▶ _BRIEF 1_:
Answer these questions from the Fringe comedy reviews.
(a) In which venue is Juliet: A Revenge Comedy staged?
(b) What does Aaron Malkin re-enact his son discovering in Dandelion?
(c) Who are the performer/creators of The After After Party?
▶ _BRIEF 2_: Using the Fringe comedy reviews, explain why someone who would "run for the hills" from Dandelion would be missing out.
▶ _BRIEF 3_: Write the next part of the Fringe comedy reviews, starting after the last sentence shown.

▶ _EXTRACT TO READ_:
_ _ _ _ _
Comedy gold? Reviews of 9 more comedies at the Winnipeg Fringe Fest
If you're feeling like fun, these nine shows want to help you have some
From actual clowns to just clowning around, there are a lot of performers at the 2019 Winnipeg Fringe Festival who want to make you laugh.
Here are our reviews of nine more comedies at this year's festival (and you can see our first comedy roundup here).
The After After Party
★★★★★ STARS
If you're among those who don't believe high school was the best time of your life, you may have found your new queens in Jules and Fiona.
The two high school besties wake up, dishevelled and stunned, in a park, intent on breaking into the cool clique by finding their way to an after after party — but with no recollection of the past parties that led them to where they are.
As they unravel those details, the audience takes a bizarrely funny drug-and-booze-fuelled trip. Picture mixing Fear and Loathing in Las Vegas with a bit of The Hangover and an Adult Swim cartoon in a bathtub full of Fireball whiskey.
Performer/creators Cheyenne Mabberley and Katey Hoffman deliver great comedic performances — Hoffman's turn as the weirdly intense and utterly strange Fiona is worth the price of admission alone.
It's not for everyone, but I — and, apparently, much of a surprisingly large Thursday matinee crowd — found it weird, raunchy and hilarious fun.
— Reviewed by Joff Schmidt
Juliet: A Revenge Comedy
★★★★★ STARS
Ryan Gladstone's Monster Theatre is money in the bank.
In this brand new show, written by Gladstone and Pippa Mackie, Juliet joins a bevy Shakespeare's Suicide Girls as they try to gain agency over their lives outside of the Bard's sharp and sexist quill.
Mackie, alongside Carly Pokoradi, channel the child Juliet and a fearsome Lady Macbeth along with Ophelia, Cleopatra and more. Gladstone plays a suitably foppish William of Stratford to a merry band of feminists in this time-shifting, mind-bending comedic confection.
It's cerebral without ever being inaccessible. It's comfortably cool in the handy, food-purveying King's Head Pub venue, so you'd be daft, or slow to buy, to miss out on this sure-to-sell-out gem.
Aaron Malkin: Dandelion
★★★★ STARS
Imagine that your friend is a world-class performer. He's been a dad for a couple/few years now and he has some adorable videos, cute pictures and an hour's worth of anecdotes on the trials, tribulations and triumphs of being a parent.
If you are me, you run for the hills.
And you would be missing out because Aaron Malkin, award-winning member of Fringe-fave troupe James & Jamesy, is a delight in this ode to parenthood, Dandelion. He is masterful at engaging the audience and disarmingly vulnerable addressing his perceived failings as a dad.
Malkin hits us with his best dad jokes, a compilation of cute-things-my-kid-said segment, and then comes the butter.
In a transformative piece of physical theatre, Malkin re-enacts his son discovering and exploring a stick of butter. It is touching. It is poignant. It is hilarious. It is art.
Come for the cute kid pics, stay for the butter.
— Reviewed by Michelle Palansky
Bad Baby Presents: Rules Control the Fun  Â
★★★★ STARS
Bad Baby spends much of her meta clown act proving she "knows all the rules for a great solo show" with frank, funny and unsettling stories that offer a peek into the deepest insecurities of being a red-nosed fringe performer.
_ _ _ _ _
[Records from a data source]
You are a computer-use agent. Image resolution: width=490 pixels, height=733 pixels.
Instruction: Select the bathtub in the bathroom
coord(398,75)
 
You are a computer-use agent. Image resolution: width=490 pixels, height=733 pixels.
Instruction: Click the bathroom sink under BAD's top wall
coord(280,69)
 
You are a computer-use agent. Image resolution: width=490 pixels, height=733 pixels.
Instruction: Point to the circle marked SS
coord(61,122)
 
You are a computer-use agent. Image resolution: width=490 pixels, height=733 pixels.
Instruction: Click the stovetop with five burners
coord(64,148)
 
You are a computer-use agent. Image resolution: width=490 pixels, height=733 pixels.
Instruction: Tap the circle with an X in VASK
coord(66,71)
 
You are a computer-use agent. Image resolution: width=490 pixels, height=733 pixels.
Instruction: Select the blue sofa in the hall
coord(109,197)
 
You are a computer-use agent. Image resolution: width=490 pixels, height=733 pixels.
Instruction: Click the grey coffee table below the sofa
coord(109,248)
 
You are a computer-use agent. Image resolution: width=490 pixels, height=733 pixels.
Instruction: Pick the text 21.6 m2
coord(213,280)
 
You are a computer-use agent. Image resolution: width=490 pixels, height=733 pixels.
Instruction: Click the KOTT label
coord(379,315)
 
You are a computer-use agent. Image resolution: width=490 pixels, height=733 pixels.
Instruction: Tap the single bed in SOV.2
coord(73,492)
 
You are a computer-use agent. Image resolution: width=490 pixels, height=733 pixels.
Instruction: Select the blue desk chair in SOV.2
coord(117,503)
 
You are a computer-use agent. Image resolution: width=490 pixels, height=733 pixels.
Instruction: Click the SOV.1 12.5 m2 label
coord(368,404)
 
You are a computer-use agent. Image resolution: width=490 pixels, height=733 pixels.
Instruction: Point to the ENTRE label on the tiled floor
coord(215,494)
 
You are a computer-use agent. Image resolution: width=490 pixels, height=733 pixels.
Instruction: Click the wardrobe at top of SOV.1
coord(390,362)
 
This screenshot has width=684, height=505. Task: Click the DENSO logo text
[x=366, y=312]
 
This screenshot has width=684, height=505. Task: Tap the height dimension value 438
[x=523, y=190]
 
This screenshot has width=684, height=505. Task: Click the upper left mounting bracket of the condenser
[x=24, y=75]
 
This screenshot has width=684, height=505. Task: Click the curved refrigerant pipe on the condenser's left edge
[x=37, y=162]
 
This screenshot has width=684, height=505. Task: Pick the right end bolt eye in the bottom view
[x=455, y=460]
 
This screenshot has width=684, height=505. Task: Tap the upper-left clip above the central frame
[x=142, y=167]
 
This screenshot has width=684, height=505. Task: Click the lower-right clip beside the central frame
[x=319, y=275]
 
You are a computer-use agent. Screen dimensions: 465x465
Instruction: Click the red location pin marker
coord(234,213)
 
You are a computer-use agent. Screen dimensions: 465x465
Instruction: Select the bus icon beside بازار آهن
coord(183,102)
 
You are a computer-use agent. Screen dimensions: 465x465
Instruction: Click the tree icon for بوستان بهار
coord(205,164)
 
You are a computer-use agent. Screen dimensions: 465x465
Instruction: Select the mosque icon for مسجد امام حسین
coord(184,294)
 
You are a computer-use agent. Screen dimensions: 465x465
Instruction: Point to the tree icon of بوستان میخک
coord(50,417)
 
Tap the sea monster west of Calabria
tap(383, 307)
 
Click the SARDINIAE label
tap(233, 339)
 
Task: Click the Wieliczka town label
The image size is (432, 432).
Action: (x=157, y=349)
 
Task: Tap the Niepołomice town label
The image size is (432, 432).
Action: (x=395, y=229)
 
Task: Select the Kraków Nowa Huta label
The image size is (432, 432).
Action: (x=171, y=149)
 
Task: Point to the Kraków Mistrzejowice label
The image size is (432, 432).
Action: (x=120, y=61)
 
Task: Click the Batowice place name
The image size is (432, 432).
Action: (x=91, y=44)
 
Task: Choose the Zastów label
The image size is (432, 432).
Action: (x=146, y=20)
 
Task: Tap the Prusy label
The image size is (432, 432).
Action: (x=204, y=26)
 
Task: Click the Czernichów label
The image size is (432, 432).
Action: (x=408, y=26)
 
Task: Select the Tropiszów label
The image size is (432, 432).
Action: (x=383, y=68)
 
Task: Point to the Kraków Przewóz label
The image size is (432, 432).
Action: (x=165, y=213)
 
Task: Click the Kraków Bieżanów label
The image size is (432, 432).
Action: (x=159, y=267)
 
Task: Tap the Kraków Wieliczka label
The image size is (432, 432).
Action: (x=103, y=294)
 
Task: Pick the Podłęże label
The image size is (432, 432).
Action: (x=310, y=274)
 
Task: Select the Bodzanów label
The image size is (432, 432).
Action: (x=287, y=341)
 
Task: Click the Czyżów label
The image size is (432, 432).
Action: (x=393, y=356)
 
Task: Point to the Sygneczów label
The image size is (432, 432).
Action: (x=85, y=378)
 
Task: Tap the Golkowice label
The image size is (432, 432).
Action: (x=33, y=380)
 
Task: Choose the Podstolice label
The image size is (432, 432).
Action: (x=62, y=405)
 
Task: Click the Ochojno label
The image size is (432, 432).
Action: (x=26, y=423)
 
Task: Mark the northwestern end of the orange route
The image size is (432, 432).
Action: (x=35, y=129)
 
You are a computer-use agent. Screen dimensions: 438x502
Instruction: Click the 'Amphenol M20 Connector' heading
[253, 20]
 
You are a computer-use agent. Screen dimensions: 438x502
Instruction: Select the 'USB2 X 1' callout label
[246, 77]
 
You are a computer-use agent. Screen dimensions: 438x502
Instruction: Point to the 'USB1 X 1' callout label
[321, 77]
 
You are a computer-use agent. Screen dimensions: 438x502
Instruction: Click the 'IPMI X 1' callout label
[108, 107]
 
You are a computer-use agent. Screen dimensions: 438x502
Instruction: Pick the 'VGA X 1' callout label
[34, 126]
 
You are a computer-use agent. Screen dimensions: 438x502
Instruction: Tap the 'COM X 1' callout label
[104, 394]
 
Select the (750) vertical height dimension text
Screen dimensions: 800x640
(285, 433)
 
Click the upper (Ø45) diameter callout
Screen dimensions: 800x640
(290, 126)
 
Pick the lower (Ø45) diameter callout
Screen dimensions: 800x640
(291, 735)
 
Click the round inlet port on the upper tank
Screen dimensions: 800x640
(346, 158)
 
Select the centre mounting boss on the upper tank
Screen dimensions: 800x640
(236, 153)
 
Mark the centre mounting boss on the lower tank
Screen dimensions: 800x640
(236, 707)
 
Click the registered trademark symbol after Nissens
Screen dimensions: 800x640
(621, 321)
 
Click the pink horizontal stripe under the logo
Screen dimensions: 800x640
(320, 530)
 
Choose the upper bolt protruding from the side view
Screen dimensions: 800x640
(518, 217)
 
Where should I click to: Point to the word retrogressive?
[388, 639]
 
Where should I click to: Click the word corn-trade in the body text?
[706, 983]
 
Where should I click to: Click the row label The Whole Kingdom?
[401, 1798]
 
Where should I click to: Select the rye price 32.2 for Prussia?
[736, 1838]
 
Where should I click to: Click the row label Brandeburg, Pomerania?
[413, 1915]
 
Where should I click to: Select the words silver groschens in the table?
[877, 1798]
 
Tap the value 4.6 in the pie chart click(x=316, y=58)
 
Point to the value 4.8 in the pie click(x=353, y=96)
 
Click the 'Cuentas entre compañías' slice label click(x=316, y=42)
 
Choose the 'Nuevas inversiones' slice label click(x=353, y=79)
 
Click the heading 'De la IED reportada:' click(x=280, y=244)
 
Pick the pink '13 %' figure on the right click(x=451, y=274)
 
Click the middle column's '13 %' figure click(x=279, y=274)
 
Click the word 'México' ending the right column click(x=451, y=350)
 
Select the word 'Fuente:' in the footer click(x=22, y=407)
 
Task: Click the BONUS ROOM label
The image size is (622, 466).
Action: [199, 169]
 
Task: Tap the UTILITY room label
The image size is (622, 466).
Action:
_ _ _ _ _
▶ _TASK ANSWER 1_:
(a) The King's Head Pub.
(b) A stick of butter.
(c) Cheyenne Mabberley and Katey Hoffman.

▶ _TASK ANSWER 2_: Aaron Malkin is a delight in the show. He is masterful at engaging the audience and disarmingly vulnerable about his perceived failings as a dad. The show also builds to a transformative piece of physical theatre about his son and a stick of butter that is touching, poignant and hilarious.

▶ _TASK ANSWER 3_:
To say much more than that would be to spoil an effective surprise.
I can say that Janelle Hanna is a devastatingly good performer. And she puts her considerable skills to use in ways that are entertaining, but that don't always travel the expected path. The points her clown has to make aren't always easy or comfortable ones.
I know: I'm being frustratingly cryptic. About a clown show. So ask yourself this: are you really serious about getting out to the Fringe and looking back at the well-trod ground between here and there?
If the answer is "yes," then be bad, baby, and take a chance you won't soon forget.
Pack Animals
★★★★ STARS
It rained.
It poured rain on opening night at Stephen Juba Park.Â
And we huddled together under tarps and umbrellas. Our bums got soaked but our spirits never dampened as we watched plucky campers Holly Brinkman and S.E. Grummett get soaked to the skin and perform their non-gender conforming, queer-loving hearts out in Pack Animals, a sly tribute to lessons learned summer camping.
More a revue than a play, there are songs of feminist empowerment and queer summer crushes, Hinterland Who's Who bad date puppets, a bear chase, a strip tease and that guy who is sure he knows how to build a fire way better than you do…sigh.
Pack Animals is satirical and silly with a strong message and a good slug of nostalgia, just like summer camp. Pack a bag, head for the river bank and for God's sake, do not forget your umbrella.
— Reviewed by Michelle Palansky
Six Chick Flicks…
★★★★ STARS
Six Chick Flicks... features two chicks parodying, you guessed it, six chick flicks. Namely: Titanic, Pretty Woman, Beaches, Legally Blonde, The Notebook and Dirty Dancing.
Kerry Ipema and KK Apple satirize all your favourite scenes, from Leo and Kate on the boat to Julia Roberts on Rodeo Drive, with lots of wigs and social commentary thrown in.
Is it funny? Yes! Ipema and Apple squeeze as many laughs as possible out of the low-hanging fruit of rom coms.
Is it challenging? Not at all! There's no startling insight here. And if you haven't seen the movies that are being lampooned, you should probably take a pass.
But it's good to be reminded that women have come a long way since playing ditzy law students and hookers with a heart of gold. Right? ;)Â
— Reviewed by Kaj Hasselriis
Chase Breyer: Part Time Substitute Teacher, Full Time Canadian Super Spy
★★★ STARS
In his first solo show, Rod Peter Jr. of Victoria-based Snafu Dance Theatre brings us along on the latest mission of Canadian super spy Chase Breyer: Eight days before the 2015 federal election, he must infiltrate Conservative Party headquarters and rescue captured operative Celine Dion.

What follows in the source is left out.